■ Stated task 1
Translate this sentence from the article on preparing lawyers for the no-win scenario into Spanish: "We need to teach new lawyers how to fail and survive."

•••••

Preparing lawyers for the no-win scenario
Failure is an unavoidable reality for lawyers — but we run from it all the same, afraid to face our imperfections, unable to forgive our errors. We need to teach new lawyers how to fail and survive.
Most people, unfortunately for them, have never seen the 1982 movie Star Trek II: The Wrath of Khan. Their lives are poorer for having missed the only science-fiction film that could plausibly be turned into a Wagnerian opera, as well as the apogee of William Shatner’s overacting. But many people will be familiar with one element of the movie that has long outlived its theatrical run: the concept of the Kobayashi Maru.
Briefly (because believe me, I could go into detail): The Kobayashi Maru is the name of a spacecraft used in a training simulation for aspiring Starfleet officers. Early in the movie, a trainee cadet is acting as captain of a starship on patrol that receives a distress call from the Kobayashi Maru — a supply ship fatally damaged and adrift in a demilitarized zone of space that Starfleet ships are forbidden to enter. The Kobayashi crew needs immediate rescue before the ship explodes. What should the captain do?

•••••

■ Stated task 2
In the rows below, replace "foreground" with "background" in the lines starting at the one containing "Follow the Services footer link" and ending at the one containing "point(1308,698)". Return only those lines, with nothing else changed.

[Text and item location entries]

•••••

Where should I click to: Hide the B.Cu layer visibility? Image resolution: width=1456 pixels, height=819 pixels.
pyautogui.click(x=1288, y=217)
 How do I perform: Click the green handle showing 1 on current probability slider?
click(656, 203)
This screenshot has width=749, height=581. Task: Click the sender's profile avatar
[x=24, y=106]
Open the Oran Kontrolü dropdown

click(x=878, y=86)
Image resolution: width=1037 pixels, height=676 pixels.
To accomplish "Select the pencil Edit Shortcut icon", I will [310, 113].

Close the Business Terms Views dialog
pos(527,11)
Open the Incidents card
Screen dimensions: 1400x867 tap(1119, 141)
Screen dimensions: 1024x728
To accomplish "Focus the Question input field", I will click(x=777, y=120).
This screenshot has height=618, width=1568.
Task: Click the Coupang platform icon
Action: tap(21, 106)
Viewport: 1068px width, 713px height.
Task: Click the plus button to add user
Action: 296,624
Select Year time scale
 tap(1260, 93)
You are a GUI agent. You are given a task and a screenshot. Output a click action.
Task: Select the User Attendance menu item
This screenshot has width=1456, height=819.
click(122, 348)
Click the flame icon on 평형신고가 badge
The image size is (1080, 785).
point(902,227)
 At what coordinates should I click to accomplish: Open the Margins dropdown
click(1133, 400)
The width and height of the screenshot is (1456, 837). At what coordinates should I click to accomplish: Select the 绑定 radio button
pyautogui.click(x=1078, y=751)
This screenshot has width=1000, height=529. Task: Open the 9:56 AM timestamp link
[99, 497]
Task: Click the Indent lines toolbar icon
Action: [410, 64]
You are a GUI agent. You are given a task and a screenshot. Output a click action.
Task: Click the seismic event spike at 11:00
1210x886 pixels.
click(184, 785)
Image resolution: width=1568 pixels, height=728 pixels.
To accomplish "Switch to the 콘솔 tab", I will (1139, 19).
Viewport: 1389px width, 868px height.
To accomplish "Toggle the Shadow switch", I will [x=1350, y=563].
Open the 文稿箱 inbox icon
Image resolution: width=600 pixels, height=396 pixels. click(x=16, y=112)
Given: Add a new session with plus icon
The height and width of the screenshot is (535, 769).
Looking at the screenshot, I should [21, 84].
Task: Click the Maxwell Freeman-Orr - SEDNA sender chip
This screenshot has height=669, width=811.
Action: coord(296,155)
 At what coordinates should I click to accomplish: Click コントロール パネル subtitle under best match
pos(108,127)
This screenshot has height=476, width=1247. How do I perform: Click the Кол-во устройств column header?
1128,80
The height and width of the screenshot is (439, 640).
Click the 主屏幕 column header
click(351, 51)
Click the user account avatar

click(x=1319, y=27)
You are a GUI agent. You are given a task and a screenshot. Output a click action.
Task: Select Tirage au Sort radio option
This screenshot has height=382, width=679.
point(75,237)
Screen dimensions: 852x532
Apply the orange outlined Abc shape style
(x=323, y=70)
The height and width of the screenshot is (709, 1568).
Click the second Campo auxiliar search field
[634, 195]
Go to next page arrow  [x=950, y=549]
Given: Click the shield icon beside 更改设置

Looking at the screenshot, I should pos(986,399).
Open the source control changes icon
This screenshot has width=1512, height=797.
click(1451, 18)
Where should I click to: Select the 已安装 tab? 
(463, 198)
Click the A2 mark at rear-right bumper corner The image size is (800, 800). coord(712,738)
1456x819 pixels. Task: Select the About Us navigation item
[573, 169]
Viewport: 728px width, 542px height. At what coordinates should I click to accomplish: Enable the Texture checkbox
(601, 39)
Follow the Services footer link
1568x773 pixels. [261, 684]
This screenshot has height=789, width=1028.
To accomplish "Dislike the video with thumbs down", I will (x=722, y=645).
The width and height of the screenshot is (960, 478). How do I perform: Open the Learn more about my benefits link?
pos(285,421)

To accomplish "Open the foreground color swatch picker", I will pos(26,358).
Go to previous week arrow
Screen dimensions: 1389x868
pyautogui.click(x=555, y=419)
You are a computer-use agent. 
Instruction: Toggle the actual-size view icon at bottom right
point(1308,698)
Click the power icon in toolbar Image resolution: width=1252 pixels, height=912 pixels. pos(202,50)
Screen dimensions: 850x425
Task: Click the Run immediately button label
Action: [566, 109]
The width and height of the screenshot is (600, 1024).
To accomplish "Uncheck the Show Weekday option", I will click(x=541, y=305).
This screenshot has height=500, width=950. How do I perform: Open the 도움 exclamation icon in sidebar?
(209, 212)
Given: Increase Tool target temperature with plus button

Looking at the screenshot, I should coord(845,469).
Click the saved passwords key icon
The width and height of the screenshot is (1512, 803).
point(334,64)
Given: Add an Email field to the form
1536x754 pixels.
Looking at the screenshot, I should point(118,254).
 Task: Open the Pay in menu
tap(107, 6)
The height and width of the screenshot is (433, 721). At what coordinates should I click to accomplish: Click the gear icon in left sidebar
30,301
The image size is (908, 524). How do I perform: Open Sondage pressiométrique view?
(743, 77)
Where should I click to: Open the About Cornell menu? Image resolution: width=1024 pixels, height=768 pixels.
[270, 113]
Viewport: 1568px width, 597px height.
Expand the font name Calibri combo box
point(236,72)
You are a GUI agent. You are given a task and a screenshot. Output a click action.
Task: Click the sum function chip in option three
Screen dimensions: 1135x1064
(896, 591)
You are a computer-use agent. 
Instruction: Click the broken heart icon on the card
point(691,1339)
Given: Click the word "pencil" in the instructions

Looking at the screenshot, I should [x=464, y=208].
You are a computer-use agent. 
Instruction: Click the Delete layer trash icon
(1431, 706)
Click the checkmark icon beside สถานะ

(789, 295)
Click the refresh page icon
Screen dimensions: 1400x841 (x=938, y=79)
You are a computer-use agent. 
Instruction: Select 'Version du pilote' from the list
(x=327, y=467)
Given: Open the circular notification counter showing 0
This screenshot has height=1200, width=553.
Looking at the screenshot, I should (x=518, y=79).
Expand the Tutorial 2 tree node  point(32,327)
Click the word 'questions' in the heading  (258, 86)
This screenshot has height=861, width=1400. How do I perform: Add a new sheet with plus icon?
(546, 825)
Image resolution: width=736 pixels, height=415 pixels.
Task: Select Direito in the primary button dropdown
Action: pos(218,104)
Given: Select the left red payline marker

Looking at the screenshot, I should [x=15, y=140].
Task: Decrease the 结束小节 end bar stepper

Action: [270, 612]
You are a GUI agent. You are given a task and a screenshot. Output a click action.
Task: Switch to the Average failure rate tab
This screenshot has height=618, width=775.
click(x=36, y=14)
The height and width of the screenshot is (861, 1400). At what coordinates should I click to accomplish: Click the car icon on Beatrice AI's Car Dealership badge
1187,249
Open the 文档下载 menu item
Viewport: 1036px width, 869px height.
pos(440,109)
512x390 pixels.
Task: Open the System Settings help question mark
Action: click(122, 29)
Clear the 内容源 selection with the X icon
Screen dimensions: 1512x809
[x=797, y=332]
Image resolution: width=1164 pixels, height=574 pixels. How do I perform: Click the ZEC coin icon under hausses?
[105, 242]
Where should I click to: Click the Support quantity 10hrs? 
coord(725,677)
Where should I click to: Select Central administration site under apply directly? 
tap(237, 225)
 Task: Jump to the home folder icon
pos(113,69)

•••••

■ Task response 1
Necesitamos enseñar a los nuevos abogados a fracasar y sobrevivir.

■ Task response 2
Follow the Services footer link
1568x773 pixels. [261, 684]
This screenshot has height=789, width=1028.
To accomplish "Dislike the video with thumbs down", I will (x=722, y=645).
The width and height of the screenshot is (960, 478). How do I perform: Open the Learn more about my benefits link?
pos(285,421)

To accomplish "Open the background color swatch picker", I will pos(26,358).
Go to previous week arrow
Screen dimensions: 1389x868
pyautogui.click(x=555, y=419)
You are a computer-use agent. 
Instruction: Toggle the actual-size view icon at bottom right
point(1308,698)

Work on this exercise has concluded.